Facing a new year sometimes brings up memories related to your future. Okay, let me do some ‘splainin. Over the holidays we bought plane tickets for March to go to Texas where my brother, Tim, and his lovely wife, Elizabeth, live. Two of my sisters and one brother-in-law will be joining us from California. Hubby will be coming along, too. We all need this visit. Haven’t seen Tim since my mom died and we've only driven through Texas, never really explored the place. We'll be in McKinney. Look it up.
So this morning a memory of another time we were all together popped into my Monday morning noggin. It was a mystery dinner party. John and I had flown out to Cali and one of my sisters set up the event. It was to be at a relatively new restaurant in Irvine and not too pricey. Mom was still with us and she came along.

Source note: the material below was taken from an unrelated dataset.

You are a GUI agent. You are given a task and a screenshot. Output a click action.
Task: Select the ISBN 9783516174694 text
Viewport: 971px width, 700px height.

The actors buzzed all around us as we took our seats at the table and it was fun to guess what part they’d play in the upcoming mystery presentation. A “waitress” came to ask our names and made a list as she went around the table. Ooo, what was this? My sisters gave their names and then the waitress came to hubby, sitting there with a grin on his face. Did he give his own name? Ha! Mr. Prankster told the woman he was Martin Van Buren. Sparked by this bit of creativeness, we all began to imagine who we might rather be. I chose Scarlett O’Hara and my sister, Wendy, said Meg Ryan. Mom’s turn was next but before she could speak Tim blurted out, "Ma Barker!"
Oh, Tim. The look she gave him could have melted a glacier – a really big glacier. She’d wanted to be someone far more glamorous, Ava Gardner maybe. Tsk, tsk. Have another beer Tim. And he did. The last drop slid down his throat just as a buxom waitress leaned over to ask him what he’d like for dinner. Poor guy, recently divorced, he had a brief lusty moment and told us later about the “two things” he missed most about his ex.
After dinner there was the mystery to play out. Fun stuff. We watched and laughed and applauded as the acting troupe scurried around the room trying to solve the case. At the end of the performance there was a t-shirt contest. Wait. A drawing for a t-shirt – that’s what I meant. When Ms. Buxom got up to pull the winner’s name out of the hat, she hesitated. She let the guy who’d just played Lord Peter Whimsey look at the name and then she stammered, “Meg Ryan.”
Wendy’s hand shot up. “Yay!” (She’s the family Bingo player and has an uncanny knack for winning). We all grinned at her stroke of luck. She jumped up to claim her prize, but not before Buxom zipped over to the table to furiously whisper, “What’s your real name!” Guess she was onto us. Martin Van Buren enjoyed a quiet belly laugh.
We had a ball that night,just being our nutty selves, and I sure hope I can bring back from Texas another humdinger or two for your reading pleasure. I’ll bet you’re counting the days.